The EYFS PE curriculum focuses heavily on the Fundamental Movement Skills (FMS). These basic learned motor patterns are often inefficient when pupils join us in EYFS and our aim is to develop these so pupils can be more proficient and mature in their movements.
The EYFS curriculum covers all elements of FMS (locomotor skills eg. running and jumping, stability skills eg. twisting & balancing as well as manipulation skills eg. throwing and catching). These progress from very simple in F1 to more complex in F2.
Teachers give explicit instruction and feedback as they are delivering the curriculum about what makes FMS successful eg landing on balls of feet.

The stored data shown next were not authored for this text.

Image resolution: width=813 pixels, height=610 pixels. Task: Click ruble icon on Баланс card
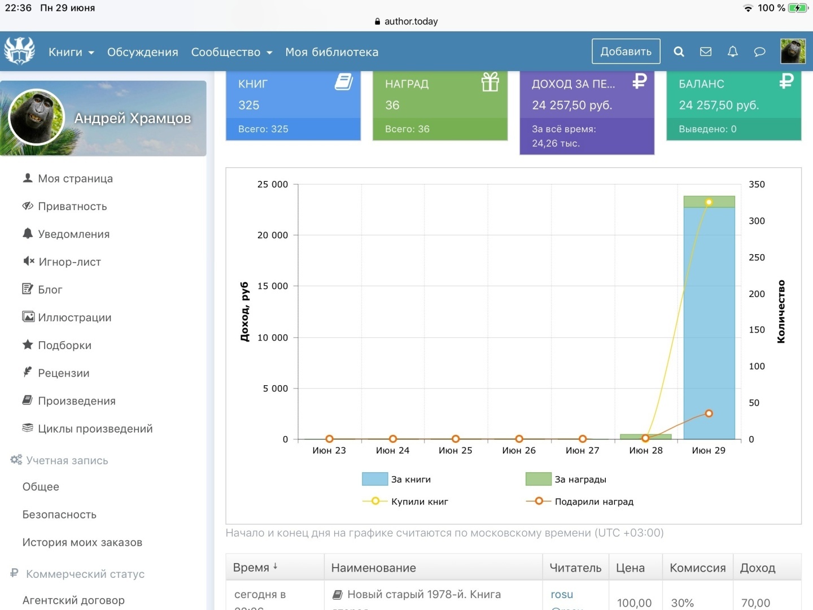pos(786,82)
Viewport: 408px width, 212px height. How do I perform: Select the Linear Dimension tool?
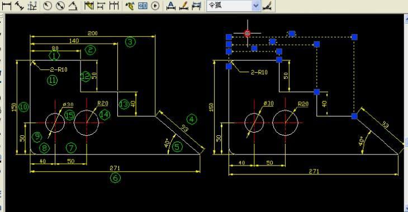7,6
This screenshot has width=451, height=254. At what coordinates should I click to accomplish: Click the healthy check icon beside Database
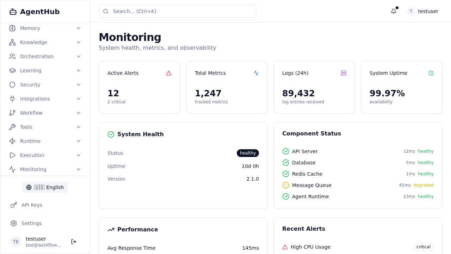(x=285, y=163)
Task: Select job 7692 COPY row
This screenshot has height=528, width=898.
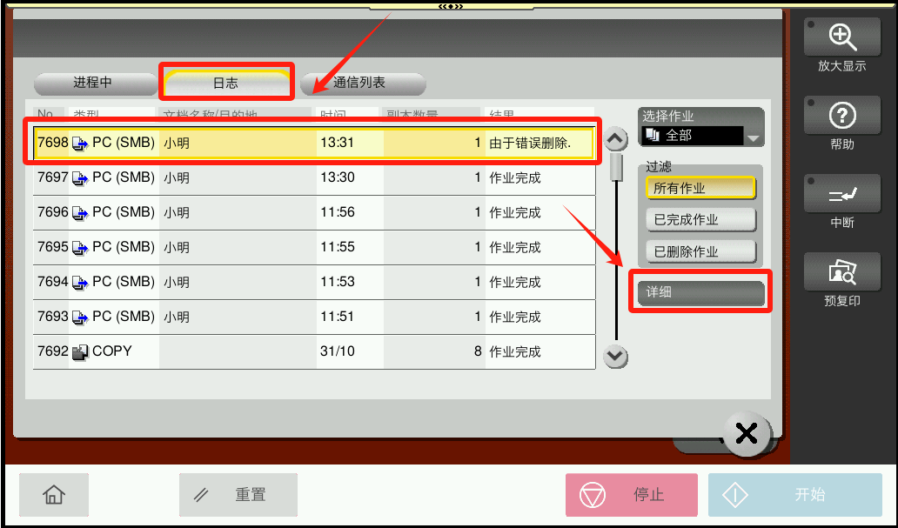Action: pos(313,351)
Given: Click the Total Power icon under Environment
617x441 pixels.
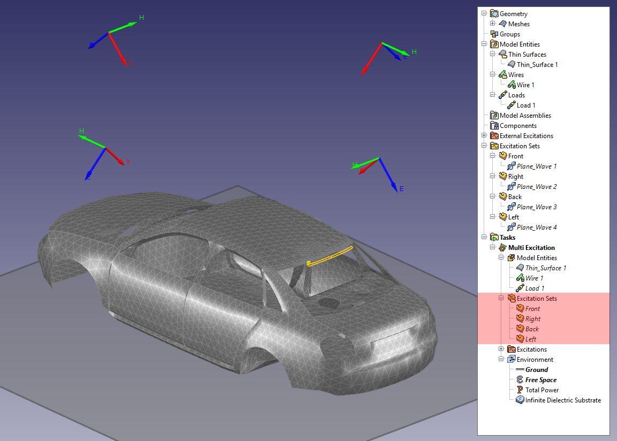Looking at the screenshot, I should 520,390.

Pupils learn through the themes of Body Management, Cooperate and Solving Problems, Speed, Agility and Travel and Manipulation and Co-ordination and are introduced to the domains of Gymnastics and Dance.
Pupils are introduced to the early stages of healthy participation learning about exercise in our lives and how to participate safely (eg. following explicit instruction).
In KS1, the curriculum builds on the early knowledge of EYFS. FMS is still a guiding principle with ample opportunities for direct instruction in basic learned motor patterns. Pupils are introduced to transitional activities where they can challenge and extend their knowledge, for example they are introduced to Attack, Defend, Shoot and Hit, Catch, Run concepts that enable them to practise varying speeds and simple game situations in the context of different sporting disciplines/domains.
As they progress through KS1, pupils begin to learn about rules, strategies and tactics. They start to engage and have opportunities to practise their skills in small-sided game scenarios. Their understanding of safe and effective participation is extended by learning about some of the short and long-term benefits of physical activity.
Pupils build on their learning in EYFS and KS1 and are taught a broad range of domains. There is a tight focus on the progression of their declarative knowledge (knowing ‘what’ such as rules, tactics and health) and procedural knowledge (knowing ‘how’ to apply the facts and tactics).
The activities pupils are taught in KS2 have been carefully selected. There are a range of sports and physical activities that develop a range of motor competencies, rules, tactics and strategies that enables healthy participation. There is a balance of object- control activities and loco motor to ensure those pupils less developed in some areas due to lack of experience are still able to achieve competency in all areas ready for KS3.
Leaders have ensured there is sufficient time in each domain to become competent and acquire a depth of learning, they are aware that research shows pupils can find it difficult to make the links and draw upon prior knowledge in a new context and so teachers make this explicit in lessons. Some domains such as dance, gymnastics, cricket and athletics run across the whole KS2 curriculum to enable acquisition of component knowledge for KS3.
The KS2 OAA curriculum builds on pupils’ experiences in EYFS and KS1. This has recently been given a greater weighting within the curriculum in recognition that our pupils often lack confidence when facing new challenges.
Following COVID, leaders are aware that swimming competency has been affected. For the last two years the school has invested in additional lessons at the local leisure centre focusing on Y4, Y5 and Y6 pupils with the aim of achieving basic competency in this necessary life skill.
Our PE curriculum equips and inspires our children with the skill base, knowledge and motivation to continue active participation in sport and physical activity into adulthood.
The carefully designed curriculum has allowed for children to become proficient and experienced in sports which are readily available within the local context, eg. cricket, football and golf. High proportions of pupils engage with sporting opportunities outside of school as a result, with some progressing to represent or compete in their sport at county and, occasionally, national level.